Directed by: Céline Sciamma.
Written by: Céline Sciamma.
Starring: Karidja Touré (Marieme, alias Vic), Assa Sylla (Lady), Lindsay Karamoh (Adiatou), Mariétou Touré (Fily), Idrissa Diabaté (Ismaël), Simina Soumaré (Bébé), Dielika Coulibaly (Monica), Cyril Mendy (Djibril), Djibril Gueye (Abou).
Girlhood is another coming of
age story – one that the English language distributors cannily market as an
alternative to Richard Linklater’s Boyhood, even if the French title would more
accurately translate as Girl Gang, not Girlhood. Strangely though, the new
English title is more accurate – as even if much of the movie is about a “Girl
Gang”, its focus remains on one character throughout as she shifts and changes
over the course of about a year or so. The movie is familiar in some respects,
but works so well because of how closely it watches its main character, and
treats her with respect. Like Boyhood, while the title suggests some all-encompassing
portrait of adolescence, it’s really focused on one person and their specific journey.

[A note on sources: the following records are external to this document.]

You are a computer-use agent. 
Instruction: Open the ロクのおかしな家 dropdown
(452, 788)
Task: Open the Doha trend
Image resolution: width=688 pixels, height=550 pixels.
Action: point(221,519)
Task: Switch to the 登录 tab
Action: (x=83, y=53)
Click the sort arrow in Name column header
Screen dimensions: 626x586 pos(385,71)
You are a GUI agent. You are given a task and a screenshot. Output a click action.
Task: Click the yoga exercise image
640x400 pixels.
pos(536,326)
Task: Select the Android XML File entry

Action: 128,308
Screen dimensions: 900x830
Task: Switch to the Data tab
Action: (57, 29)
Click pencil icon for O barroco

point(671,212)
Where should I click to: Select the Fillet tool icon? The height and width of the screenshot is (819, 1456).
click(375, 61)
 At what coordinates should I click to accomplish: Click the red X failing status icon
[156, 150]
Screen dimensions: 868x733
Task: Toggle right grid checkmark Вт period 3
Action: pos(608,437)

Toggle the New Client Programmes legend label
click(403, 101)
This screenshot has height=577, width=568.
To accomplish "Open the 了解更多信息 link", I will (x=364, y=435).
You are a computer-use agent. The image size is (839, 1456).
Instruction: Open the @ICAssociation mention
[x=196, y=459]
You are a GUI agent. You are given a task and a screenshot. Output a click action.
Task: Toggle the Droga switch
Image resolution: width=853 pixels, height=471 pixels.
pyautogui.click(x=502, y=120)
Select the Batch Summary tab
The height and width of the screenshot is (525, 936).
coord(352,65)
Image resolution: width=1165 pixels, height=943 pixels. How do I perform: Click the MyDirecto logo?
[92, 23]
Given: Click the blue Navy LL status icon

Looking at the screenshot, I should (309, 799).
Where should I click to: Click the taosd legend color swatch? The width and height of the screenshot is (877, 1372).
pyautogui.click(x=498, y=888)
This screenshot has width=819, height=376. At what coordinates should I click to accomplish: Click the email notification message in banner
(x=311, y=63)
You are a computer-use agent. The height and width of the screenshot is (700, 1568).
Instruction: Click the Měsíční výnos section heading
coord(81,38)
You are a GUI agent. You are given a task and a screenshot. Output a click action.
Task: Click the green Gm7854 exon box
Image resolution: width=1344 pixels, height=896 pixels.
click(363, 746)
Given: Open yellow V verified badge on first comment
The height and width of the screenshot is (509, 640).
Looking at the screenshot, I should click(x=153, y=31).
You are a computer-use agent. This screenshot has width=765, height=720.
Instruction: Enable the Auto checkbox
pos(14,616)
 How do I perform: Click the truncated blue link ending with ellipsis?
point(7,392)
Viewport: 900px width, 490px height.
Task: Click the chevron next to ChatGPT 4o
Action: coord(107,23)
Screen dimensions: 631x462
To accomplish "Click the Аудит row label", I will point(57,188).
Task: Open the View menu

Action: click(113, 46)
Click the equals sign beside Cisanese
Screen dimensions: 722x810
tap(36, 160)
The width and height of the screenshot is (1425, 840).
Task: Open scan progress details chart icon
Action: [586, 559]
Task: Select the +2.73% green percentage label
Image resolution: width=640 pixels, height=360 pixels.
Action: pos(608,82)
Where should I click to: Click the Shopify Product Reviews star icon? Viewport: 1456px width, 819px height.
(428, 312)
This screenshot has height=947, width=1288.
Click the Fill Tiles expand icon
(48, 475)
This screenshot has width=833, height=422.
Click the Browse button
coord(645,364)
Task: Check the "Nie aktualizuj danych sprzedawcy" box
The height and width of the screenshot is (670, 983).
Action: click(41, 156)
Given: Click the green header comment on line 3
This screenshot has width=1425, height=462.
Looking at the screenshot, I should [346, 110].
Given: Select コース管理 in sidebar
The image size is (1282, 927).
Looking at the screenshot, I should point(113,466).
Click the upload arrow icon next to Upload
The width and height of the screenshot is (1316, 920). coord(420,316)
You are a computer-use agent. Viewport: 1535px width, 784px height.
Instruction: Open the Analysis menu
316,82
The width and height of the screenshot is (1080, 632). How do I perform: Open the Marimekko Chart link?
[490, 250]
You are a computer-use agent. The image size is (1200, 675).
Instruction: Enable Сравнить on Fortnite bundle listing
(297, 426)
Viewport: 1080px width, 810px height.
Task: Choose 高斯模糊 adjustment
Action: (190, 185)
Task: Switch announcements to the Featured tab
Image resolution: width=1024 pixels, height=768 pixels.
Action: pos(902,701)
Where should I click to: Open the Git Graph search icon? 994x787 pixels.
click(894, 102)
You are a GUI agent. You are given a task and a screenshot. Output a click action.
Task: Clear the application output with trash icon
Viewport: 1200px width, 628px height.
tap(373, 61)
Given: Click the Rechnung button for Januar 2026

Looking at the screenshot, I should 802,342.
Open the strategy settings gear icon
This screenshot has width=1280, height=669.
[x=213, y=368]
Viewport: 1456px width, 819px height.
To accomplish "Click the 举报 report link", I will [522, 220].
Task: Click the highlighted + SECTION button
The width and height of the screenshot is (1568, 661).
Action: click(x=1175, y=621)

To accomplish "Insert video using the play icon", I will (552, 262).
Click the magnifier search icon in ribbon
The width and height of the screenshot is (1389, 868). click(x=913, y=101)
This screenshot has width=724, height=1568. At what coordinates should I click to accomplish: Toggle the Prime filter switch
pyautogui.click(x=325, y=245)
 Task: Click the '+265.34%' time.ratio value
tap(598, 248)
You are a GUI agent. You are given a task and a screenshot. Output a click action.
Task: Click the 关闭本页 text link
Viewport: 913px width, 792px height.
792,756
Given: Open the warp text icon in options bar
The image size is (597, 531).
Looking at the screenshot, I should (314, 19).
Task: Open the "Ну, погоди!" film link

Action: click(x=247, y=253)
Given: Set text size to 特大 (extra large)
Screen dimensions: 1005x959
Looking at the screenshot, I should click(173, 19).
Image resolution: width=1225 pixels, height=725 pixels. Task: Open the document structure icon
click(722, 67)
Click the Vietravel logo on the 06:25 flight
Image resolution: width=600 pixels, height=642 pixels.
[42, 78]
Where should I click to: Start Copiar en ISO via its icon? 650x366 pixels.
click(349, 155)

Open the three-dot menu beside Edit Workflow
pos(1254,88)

The film stars Karidja Toure as
Marieme – who is around 16, and growing up in the housing projects in Paris.
She finds out early that her grades are bad, and she is being steered into
vocational training – which she does not want. As the film begins, she is
relatively shy and reserved – and as we glimpse her home life, we understand a
little bit of why. She adores her younger sister, their mother is usually gone –
working we suppose – and her brother is prone to violence – her every action
supposedly reflects on him, and his status on the streets.
Marieme goes through the first
of several changes when she meet Lady (Assa Sylla) and her friends – this
foursome grows tight in a hurry. Marieme starts to come out of her shell a
little bit – becomes more assertive with the boy she likes, and learns to have
fun with the girls (the four of them dancing and lip synching to Rihanna’s
Diamonds is a highlight). The foursome are a gang – they fight with rival girl
gangs, although the threat of real, permanent violence is pretty much non-existent.
The girls are cocky and confident – and assert themselves. All around them are
examples of people they do not want to become – like in a fast food joint where
they run into the person who used to be the fourth in Lady’s gang – until she
got pregnant and had a child. But what does Marieme really want out of life?
Even by the end, she doesn’t really know.
The first 90 minutes of the
movie are excellent – an examination of what it means to be a young, black girl
in France, who is treated with suspicion by those around you, forgotten about
by society, and expected to live under certain rules that you never set for
yourself. Toure has a remarkably expressive face, and throughout this 90
minutes, she charts every change in it with touching honesty and clarity. The
last 30 minutes or so don’t work as well – and Marieme leaves her girl gang
behind, for the more dangerous world of drugs, and changes twice more in that
span – for reasons that never really become clear (particularly her switch to a
more androgynous look, and hints that perhaps Marieme – or Lady – had feelings
for the other that went beyond friendship.
Written and directed by Céline
Sciamma, Girlhood is a never less than interesting movie about one girl’s
coming of age – that confusing time when no one really knows who they are, and
where they are going. Girlhood doesn’t wrap everything up in a neat package by
the end – things could go very badly for Marieme after the film ends, or
perhaps not. This is somewhat frustrating because it’s harder to see just what
the movie is saying in that last act. Yet, I suppose, its ambiguity is better
than beating you over the head with its message. The result is not a perfect
film – but one that does stay with you.